### Text segment
# Training Treats



## davetgabby (Dec 29, 2007)

came across a great training treat Organic Chicken | Plato Pet Treats


----------



## boomana (Jul 9, 2015)

Thanks! I'm going to try them out. From their site, there's a place just around the corner from my job that sells them.


----------



## davetgabby (Dec 29, 2007)

yes, they are fairly common in US and Canada. not cheap here though., but good food isn't cheap. :wink2:


----------



## krandall (Jun 11, 2009)

davetgabby said:


> came across a great training treat Organic Chicken | Plato Pet Treats


Yes! My guys LOVE these!!! The duck ones too. They aren't organiv, but they are U.S sourced.


----------



## krandall (Jun 11, 2009)

boomana said:


> Thanks! I'm going to try them out. From their site, there's a place just around the corner from my job that sells them.


You can order them from Amazon too.


----------



## boomana (Jul 9, 2015)

They're a hit! My Havanese is a piggy and will eat anything. My other dog has very little interest in food, which has made training a challenge. The only treats he likes, other than real chicken, are the Primal Lung or Liver things, which are not great for training because they're hard to break into small enough pieces and they take chewing time.



krandall said:


> You can order them from Amazon too.

### What to do
A) Change "Havanese" to "Maltese" in the training treats thread and give back the passage between "They're a hit!" and "take chewing time.", inclusive.
B) Write the next part of the training treats thread, picking up after its final line.

### Data extract
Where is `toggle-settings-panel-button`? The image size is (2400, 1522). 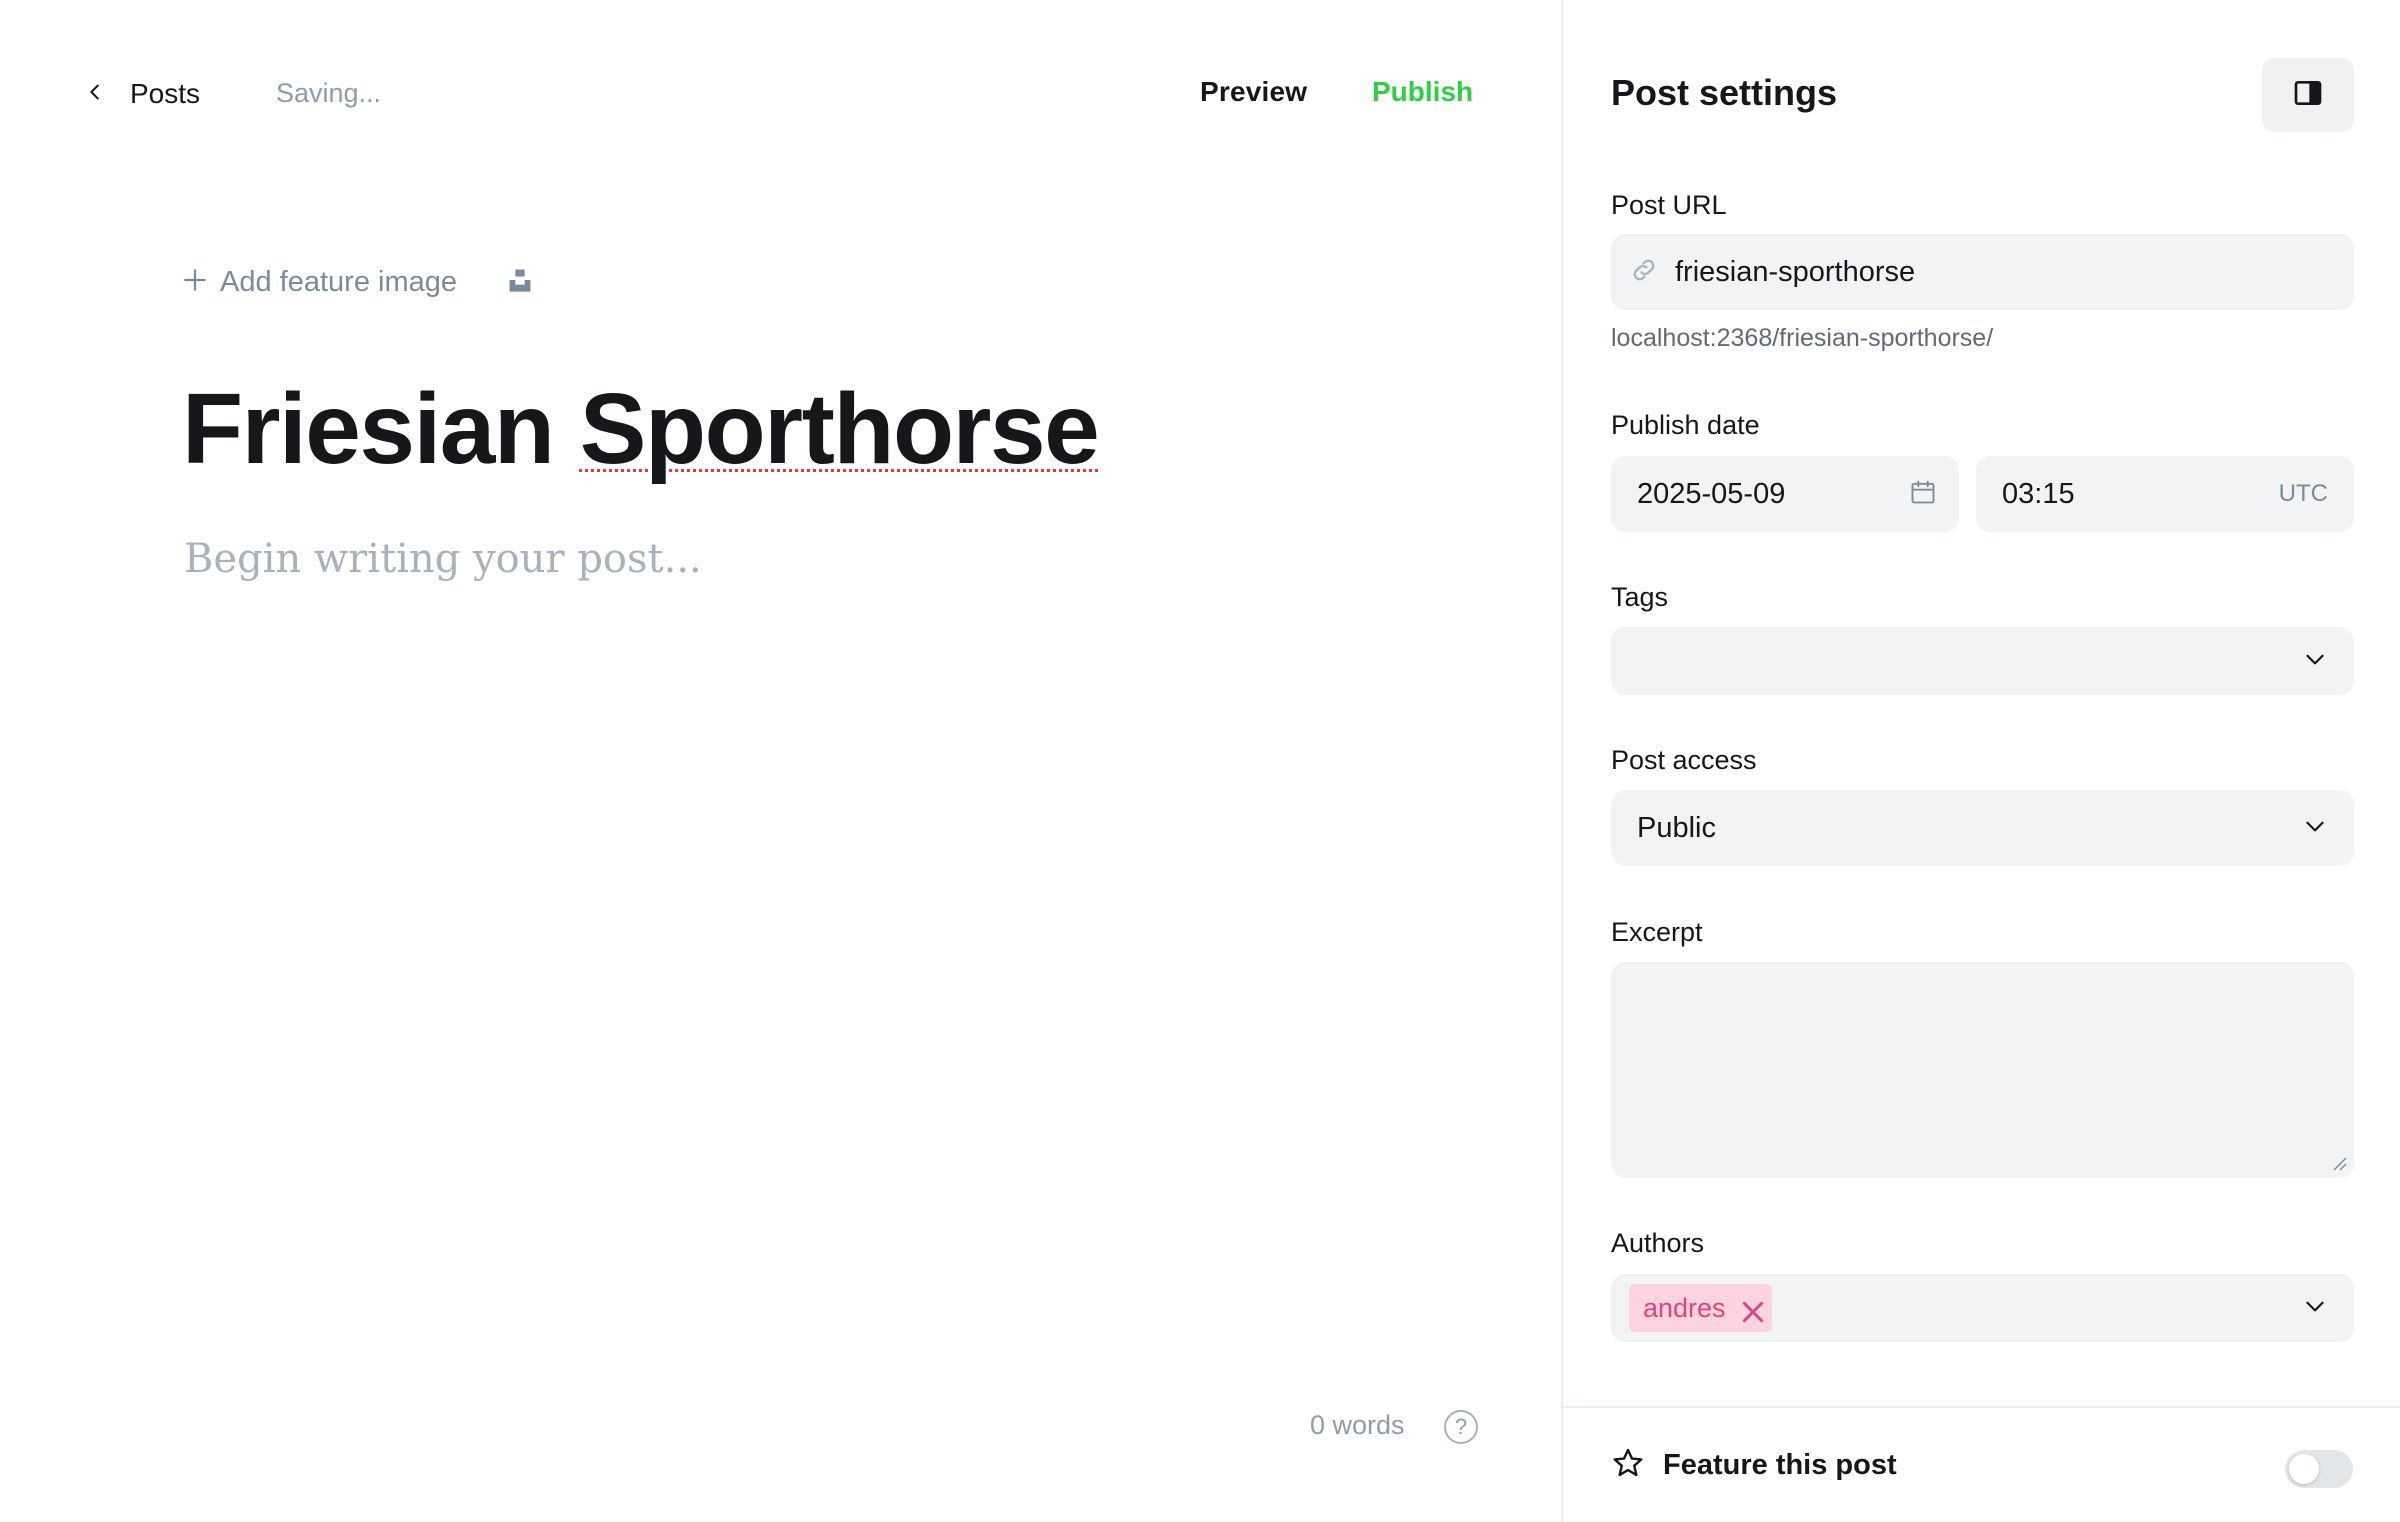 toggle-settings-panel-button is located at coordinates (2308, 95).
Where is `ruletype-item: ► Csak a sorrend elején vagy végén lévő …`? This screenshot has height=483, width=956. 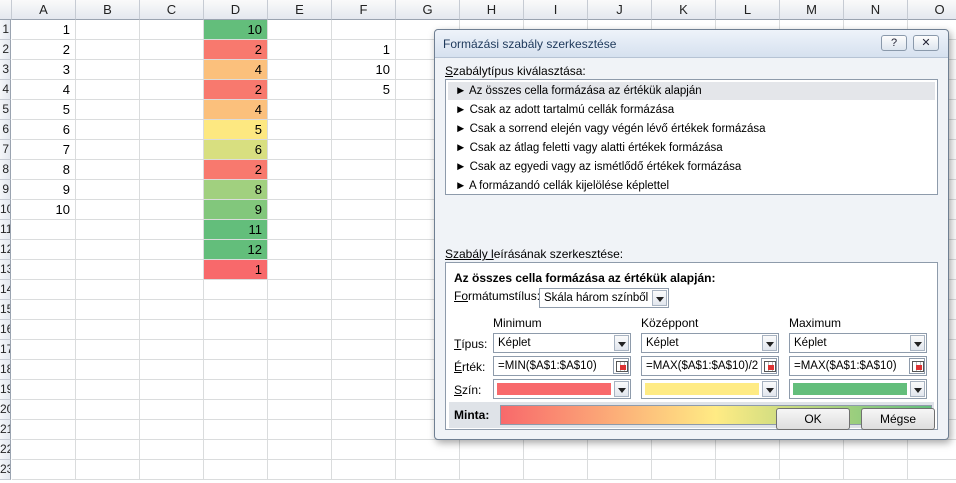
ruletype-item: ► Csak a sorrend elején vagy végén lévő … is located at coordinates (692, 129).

### Outputs in order
A)
They're a hit! My Maltese is a piggy and will eat anything. My other dog has very little interest in food, which has made training a challenge. The only treats he likes, other than real chicken, are the Primal Lung or Liver things, which are not great for training because they're hard to break into small enough pieces and they take chewing time.

B)
Thanks. Three bucks cheaper than at the store I went to today. I really try hard to support local small businesses, but that's a big difference. I can get Stella and Chewy's four dollars cheaper per bag on Amazon, too.


----------



## Lisa T. (Feb 5, 2015)

What about turkey bacon used as treats? Is that ok to use? I was thinking of cooking up some turkey bacon and breaking it up into very small pieces to use while training.


----------



## krandall (Jun 11, 2009)

Lisa T. said:


> What about turkey bacon used as treats? Is that ok to use? I was thinking of cooking up some turkey bacon and breaking it up into very small pieces to use while training.


I would only use it in TINY amounts, and only very occasionally. While it might be less fatty then pork bacon, it still has a LOT of salt. FreshPet makes "Dog Joy" turkey bacon treats especially for dogs. It looks just like "people" turkey bacon, but has a lot less salt.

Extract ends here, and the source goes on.